## Task directions
Reproduce every one of the following rows word for word, without changing anything.

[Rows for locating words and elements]

● ● ● ●

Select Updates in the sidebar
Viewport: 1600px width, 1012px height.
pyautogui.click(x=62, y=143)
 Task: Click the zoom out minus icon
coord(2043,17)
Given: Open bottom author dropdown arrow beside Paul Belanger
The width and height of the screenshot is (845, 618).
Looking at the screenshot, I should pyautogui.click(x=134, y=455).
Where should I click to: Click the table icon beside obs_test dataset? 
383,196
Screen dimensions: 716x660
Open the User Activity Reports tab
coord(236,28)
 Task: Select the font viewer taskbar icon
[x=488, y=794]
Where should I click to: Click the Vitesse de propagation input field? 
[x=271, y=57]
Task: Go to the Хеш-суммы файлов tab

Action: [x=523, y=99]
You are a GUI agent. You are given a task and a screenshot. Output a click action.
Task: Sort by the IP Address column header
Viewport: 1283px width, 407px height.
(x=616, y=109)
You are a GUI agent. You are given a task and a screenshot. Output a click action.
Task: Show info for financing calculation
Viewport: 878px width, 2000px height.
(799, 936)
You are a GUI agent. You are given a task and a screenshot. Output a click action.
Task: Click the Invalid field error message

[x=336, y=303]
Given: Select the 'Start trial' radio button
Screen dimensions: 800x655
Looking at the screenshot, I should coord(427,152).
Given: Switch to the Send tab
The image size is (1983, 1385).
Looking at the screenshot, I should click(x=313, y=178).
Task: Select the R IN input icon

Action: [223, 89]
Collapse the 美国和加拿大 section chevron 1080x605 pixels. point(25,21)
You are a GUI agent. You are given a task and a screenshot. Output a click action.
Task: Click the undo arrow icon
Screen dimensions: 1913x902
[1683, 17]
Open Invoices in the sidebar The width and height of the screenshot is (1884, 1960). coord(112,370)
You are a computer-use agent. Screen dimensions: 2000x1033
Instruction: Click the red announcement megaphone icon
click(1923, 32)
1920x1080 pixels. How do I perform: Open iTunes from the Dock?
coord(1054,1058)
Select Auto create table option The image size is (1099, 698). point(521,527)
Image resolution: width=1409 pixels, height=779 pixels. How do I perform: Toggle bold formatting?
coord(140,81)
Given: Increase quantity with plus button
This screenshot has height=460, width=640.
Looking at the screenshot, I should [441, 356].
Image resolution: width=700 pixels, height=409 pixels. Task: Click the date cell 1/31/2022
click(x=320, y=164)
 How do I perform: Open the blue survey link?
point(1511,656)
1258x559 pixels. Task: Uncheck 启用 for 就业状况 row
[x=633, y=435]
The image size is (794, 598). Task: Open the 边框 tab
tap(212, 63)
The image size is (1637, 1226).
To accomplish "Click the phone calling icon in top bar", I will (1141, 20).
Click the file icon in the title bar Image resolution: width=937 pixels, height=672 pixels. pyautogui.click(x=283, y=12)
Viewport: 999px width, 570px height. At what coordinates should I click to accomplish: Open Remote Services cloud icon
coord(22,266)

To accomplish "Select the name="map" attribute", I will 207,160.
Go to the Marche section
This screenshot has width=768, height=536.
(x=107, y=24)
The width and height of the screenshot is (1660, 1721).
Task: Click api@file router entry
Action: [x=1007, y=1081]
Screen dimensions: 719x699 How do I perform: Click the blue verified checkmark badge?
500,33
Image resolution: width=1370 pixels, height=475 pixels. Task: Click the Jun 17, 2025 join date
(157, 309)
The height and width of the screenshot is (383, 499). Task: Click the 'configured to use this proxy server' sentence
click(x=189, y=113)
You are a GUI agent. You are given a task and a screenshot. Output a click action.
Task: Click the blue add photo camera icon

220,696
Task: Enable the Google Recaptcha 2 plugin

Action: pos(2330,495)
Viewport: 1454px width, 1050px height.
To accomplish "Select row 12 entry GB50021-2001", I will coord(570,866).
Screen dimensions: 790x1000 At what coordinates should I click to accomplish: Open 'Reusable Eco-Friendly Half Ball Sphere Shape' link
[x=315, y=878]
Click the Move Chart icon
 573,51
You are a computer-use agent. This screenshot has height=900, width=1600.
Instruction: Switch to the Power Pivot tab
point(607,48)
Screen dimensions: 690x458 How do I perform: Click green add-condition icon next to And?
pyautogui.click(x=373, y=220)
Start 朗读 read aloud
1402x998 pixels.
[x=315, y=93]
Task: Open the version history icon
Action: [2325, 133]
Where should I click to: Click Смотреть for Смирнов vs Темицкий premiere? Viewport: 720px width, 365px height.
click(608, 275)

● ● ● ●

## Solution to the exercise
Select Updates in the sidebar
Viewport: 1600px width, 1012px height.
pyautogui.click(x=62, y=143)
 Task: Click the zoom out minus icon
coord(2043,17)
Given: Open bottom author dropdown arrow beside Paul Belanger
The width and height of the screenshot is (845, 618).
Looking at the screenshot, I should pyautogui.click(x=134, y=455).
Where should I click to: Click the table icon beside obs_test dataset? 
383,196
Screen dimensions: 716x660
Open the User Activity Reports tab
coord(236,28)
 Task: Select the font viewer taskbar icon
[x=488, y=794]
Where should I click to: Click the Vitesse de propagation input field? 
[x=271, y=57]
Task: Go to the Хеш-суммы файлов tab

Action: [x=523, y=99]
You are a GUI agent. You are given a task and a screenshot. Output a click action.
Task: Sort by the IP Address column header
Viewport: 1283px width, 407px height.
(x=616, y=109)
You are a GUI agent. You are given a task and a screenshot. Output a click action.
Task: Show info for financing calculation
Viewport: 878px width, 2000px height.
(799, 936)
You are a GUI agent. You are given a task and a screenshot. Output a click action.
Task: Click the Invalid field error message

[x=336, y=303]
Given: Select the 'Start trial' radio button
Screen dimensions: 800x655
Looking at the screenshot, I should coord(427,152).
Given: Switch to the Send tab
The image size is (1983, 1385).
Looking at the screenshot, I should click(x=313, y=178).
Task: Select the R IN input icon

Action: [223, 89]
Collapse the 美国和加拿大 section chevron 1080x605 pixels. point(25,21)
You are a GUI agent. You are given a task and a screenshot. Output a click action.
Task: Click the undo arrow icon
Screen dimensions: 1913x902
[1683, 17]
Open Invoices in the sidebar The width and height of the screenshot is (1884, 1960). coord(112,370)
You are a computer-use agent. Screen dimensions: 2000x1033
Instruction: Click the red announcement megaphone icon
click(1923, 32)
1920x1080 pixels. How do I perform: Open iTunes from the Dock?
coord(1054,1058)
Select Auto create table option The image size is (1099, 698). point(521,527)
Image resolution: width=1409 pixels, height=779 pixels. How do I perform: Toggle bold formatting?
coord(140,81)
Given: Increase quantity with plus button
This screenshot has height=460, width=640.
Looking at the screenshot, I should [441, 356].
Image resolution: width=700 pixels, height=409 pixels. Task: Click the date cell 1/31/2022
click(x=320, y=164)
 How do I perform: Open the blue survey link?
point(1511,656)
1258x559 pixels. Task: Uncheck 启用 for 就业状况 row
[x=633, y=435]
The image size is (794, 598). Task: Open the 边框 tab
tap(212, 63)
The image size is (1637, 1226).
To accomplish "Click the phone calling icon in top bar", I will (1141, 20).
Click the file icon in the title bar Image resolution: width=937 pixels, height=672 pixels. pyautogui.click(x=283, y=12)
Viewport: 999px width, 570px height. At what coordinates should I click to accomplish: Open Remote Services cloud icon
coord(22,266)

To accomplish "Select the name="map" attribute", I will 207,160.
Go to the Marche section
This screenshot has width=768, height=536.
(x=107, y=24)
The width and height of the screenshot is (1660, 1721).
Task: Click api@file router entry
Action: [x=1007, y=1081]
Screen dimensions: 719x699 How do I perform: Click the blue verified checkmark badge?
500,33
Image resolution: width=1370 pixels, height=475 pixels. Task: Click the Jun 17, 2025 join date
(157, 309)
The height and width of the screenshot is (383, 499). Task: Click the 'configured to use this proxy server' sentence
click(x=189, y=113)
You are a GUI agent. You are given a task and a screenshot. Output a click action.
Task: Click the blue add photo camera icon

220,696
Task: Enable the Google Recaptcha 2 plugin

Action: pos(2330,495)
Viewport: 1454px width, 1050px height.
To accomplish "Select row 12 entry GB50021-2001", I will coord(570,866).
Screen dimensions: 790x1000 At what coordinates should I click to accomplish: Open 'Reusable Eco-Friendly Half Ball Sphere Shape' link
[x=315, y=878]
Click the Move Chart icon
 573,51
You are a computer-use agent. This screenshot has height=900, width=1600.
Instruction: Switch to the Power Pivot tab
point(607,48)
Screen dimensions: 690x458 How do I perform: Click green add-condition icon next to And?
pyautogui.click(x=373, y=220)
Start 朗读 read aloud
1402x998 pixels.
[x=315, y=93]
Task: Open the version history icon
Action: [2325, 133]
Where should I click to: Click Смотреть for Смирнов vs Темицкий premiere? Viewport: 720px width, 365px height.
click(608, 275)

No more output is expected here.